Se trata de un tema cultural, como demuestra el hecho de que en los EE.UU., por ejemplo, en caso de nevada, cada ciudadano es responsable de la limpieza del tramo de acera de su casa en un plazo razonable, mientras que en España la gente se limita a criticar agriamente a su ayuntamiento si a los cinco minutos no ha pasado ya la brigada municipal a limpiar y despejar la acera.
“Piove, porco governo”. Quien más quien menos somos todos conscientes que la atribución de todas las culpas a las administraciones es una patología generalizada en nuestras latitudes. Cada vez que algún político se atreve a sugerir una cierta responsabilidad directa de los afectados en un episodio ampliamente anunciado, seguro que sufrirá un fulminante linchamiento mediático y de la oposición. El fenómeno se propaga además a los casos en que el aviso resulta a posteriori menor que lo anunciado. Si los meteorólogos anuncian unas complicaciones para el fin de semana, que después resultan leves, ya tenemos al sector turístico quejándose de la baja ocupación y atribuyéndola a un alarmismo excesivo. Y si, por el contrario, dichas complicaciones resultan aun peores de lo anunciado, la queja será por imprevisión.
Probablemente se trata de un problema irresoluble. En parte, es consecuencia del progresivo alejamiento de los ciudadanos en relación a la “gobernanza” de los asuntos públicos. Curiosamente, la democracia, en vez de hacer que los ciudadanos se sientan cada vez más implicados en los asuntos públicos del país, genera justamente la tendencia contraria. Yo te voto una vez cada cuatro años, y espabila…

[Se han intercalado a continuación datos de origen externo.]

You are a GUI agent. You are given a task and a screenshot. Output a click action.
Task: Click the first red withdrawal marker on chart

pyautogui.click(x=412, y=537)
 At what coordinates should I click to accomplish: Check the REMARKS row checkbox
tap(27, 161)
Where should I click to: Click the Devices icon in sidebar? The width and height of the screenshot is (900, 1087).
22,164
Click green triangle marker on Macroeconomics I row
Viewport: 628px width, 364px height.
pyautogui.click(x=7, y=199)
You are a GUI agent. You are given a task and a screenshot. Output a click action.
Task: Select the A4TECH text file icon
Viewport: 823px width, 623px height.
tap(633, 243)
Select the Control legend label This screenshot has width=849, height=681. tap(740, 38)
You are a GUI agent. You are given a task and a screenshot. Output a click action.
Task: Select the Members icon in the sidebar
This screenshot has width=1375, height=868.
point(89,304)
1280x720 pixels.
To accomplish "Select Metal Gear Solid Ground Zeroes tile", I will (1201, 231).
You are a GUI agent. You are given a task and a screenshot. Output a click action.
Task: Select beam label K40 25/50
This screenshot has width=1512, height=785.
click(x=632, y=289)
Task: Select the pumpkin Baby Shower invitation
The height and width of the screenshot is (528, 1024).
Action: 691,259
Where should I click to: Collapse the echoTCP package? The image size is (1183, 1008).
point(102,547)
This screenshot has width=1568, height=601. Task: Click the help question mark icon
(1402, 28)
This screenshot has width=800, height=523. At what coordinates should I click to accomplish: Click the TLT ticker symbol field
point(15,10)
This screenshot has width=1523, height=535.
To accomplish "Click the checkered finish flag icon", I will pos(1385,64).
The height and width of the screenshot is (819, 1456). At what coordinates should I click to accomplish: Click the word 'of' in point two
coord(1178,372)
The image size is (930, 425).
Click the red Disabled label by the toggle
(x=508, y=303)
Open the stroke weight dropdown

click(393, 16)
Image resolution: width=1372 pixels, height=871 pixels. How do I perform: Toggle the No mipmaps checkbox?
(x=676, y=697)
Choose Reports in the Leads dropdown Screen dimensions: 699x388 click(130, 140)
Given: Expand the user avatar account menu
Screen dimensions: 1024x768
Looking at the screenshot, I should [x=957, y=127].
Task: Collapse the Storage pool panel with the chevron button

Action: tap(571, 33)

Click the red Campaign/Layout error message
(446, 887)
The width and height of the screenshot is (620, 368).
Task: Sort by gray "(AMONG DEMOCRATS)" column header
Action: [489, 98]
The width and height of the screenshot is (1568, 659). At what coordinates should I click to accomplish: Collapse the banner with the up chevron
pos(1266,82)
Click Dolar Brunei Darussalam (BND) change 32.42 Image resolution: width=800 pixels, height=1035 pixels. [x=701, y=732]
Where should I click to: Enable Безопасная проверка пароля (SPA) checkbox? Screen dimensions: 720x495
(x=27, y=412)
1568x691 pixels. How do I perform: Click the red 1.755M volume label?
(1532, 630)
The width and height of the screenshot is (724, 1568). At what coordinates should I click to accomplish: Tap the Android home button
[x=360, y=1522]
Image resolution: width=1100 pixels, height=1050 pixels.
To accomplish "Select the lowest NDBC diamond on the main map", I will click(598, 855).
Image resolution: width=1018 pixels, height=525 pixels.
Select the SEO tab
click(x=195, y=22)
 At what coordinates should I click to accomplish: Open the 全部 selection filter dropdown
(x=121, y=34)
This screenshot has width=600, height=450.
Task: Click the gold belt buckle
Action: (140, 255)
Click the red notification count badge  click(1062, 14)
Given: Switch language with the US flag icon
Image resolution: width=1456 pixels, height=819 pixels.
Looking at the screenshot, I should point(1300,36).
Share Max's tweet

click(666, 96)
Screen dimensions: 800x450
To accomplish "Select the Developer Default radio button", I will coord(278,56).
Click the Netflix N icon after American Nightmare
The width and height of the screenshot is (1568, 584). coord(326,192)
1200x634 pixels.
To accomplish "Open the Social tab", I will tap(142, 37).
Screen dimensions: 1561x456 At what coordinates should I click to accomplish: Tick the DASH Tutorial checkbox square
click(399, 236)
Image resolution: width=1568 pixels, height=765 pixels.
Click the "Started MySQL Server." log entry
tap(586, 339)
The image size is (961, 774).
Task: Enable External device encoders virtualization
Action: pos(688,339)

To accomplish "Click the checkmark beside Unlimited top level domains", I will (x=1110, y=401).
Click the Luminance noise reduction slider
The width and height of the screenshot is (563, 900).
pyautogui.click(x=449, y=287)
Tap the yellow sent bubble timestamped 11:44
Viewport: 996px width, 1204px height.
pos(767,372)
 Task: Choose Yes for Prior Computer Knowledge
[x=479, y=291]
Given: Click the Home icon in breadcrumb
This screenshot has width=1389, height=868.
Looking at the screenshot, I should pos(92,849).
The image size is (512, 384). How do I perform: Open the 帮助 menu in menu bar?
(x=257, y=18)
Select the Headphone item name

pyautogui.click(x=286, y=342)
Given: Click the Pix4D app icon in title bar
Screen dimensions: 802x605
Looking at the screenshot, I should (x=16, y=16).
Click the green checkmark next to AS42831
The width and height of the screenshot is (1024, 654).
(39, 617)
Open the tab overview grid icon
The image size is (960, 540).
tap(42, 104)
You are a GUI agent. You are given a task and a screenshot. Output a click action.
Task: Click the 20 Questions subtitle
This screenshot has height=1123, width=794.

Es un tema que debería preocuparnos y trabajar para intentar mejorarlo. Jamás hemos estado mejor comunicados, y a la vez jamás hemos estado menos implicados. Sabemos todo lo que pasa en cualquier parte, pero a la vez hemos desarrollado una costra que hace que todo nos resbale, y que una vez pasada la indignación inicial, pasemos al “esto no me concierne, que lo resuelvan los políticos”, ya sea en situación de catástrofes, o conflictos bélicos, o en el tema de los refugiados.
Como siempre, una posible propuesta es incorporar esta cuestión en los planes formativos. Pero no es suficiente que se hable de ello. Es necesario aplicar el principio confuciano de “me lo contaron y lo olvidé; lo vi y lo entendí; lo hice y lo aprendí”. Antiguamente, cuando era casi seguro que a lo largo de la vida se sufriría algún conflicto bélico, muchos países tenían un servicio militar obligatorio. ¿Qué tal reciclar este en un servicio civil obligatorio? Podría repartirse en varios tramos temáticos de corta duración: catástrofes, cooperación internacional y ayuda al tercer mundo, y, porque no, también defensa. El tener una población preparada redundaría no solo en una mucha mejor preparación para hacer frente a situaciones catastróficas de todo tipo, sino además en una mayor concienciación de la gente en relación a las crisis del mundo en que viven. ¿Qué mejor explicación a nuestros jóvenes sobre la sociedad de consumo que una estancia de quince días en una zona subdesarrollada del planeta, sin electricidad, sin grifos de donde sale el agua limpia? Igualmente, la participación obligatoria de todos los ciudadanos en simulacros de emergencias sin duda contribuiría a paliar sus consecuencias en caso de desastres. Y finalmente, una cierta preparación militar es una buena lección sobre la importancia de la jerarquía en casos de crisis y conflicto irresolubles.
Qué curioso que Macron y otros líderes de países avanzados estén proponiendo algo parecido, no?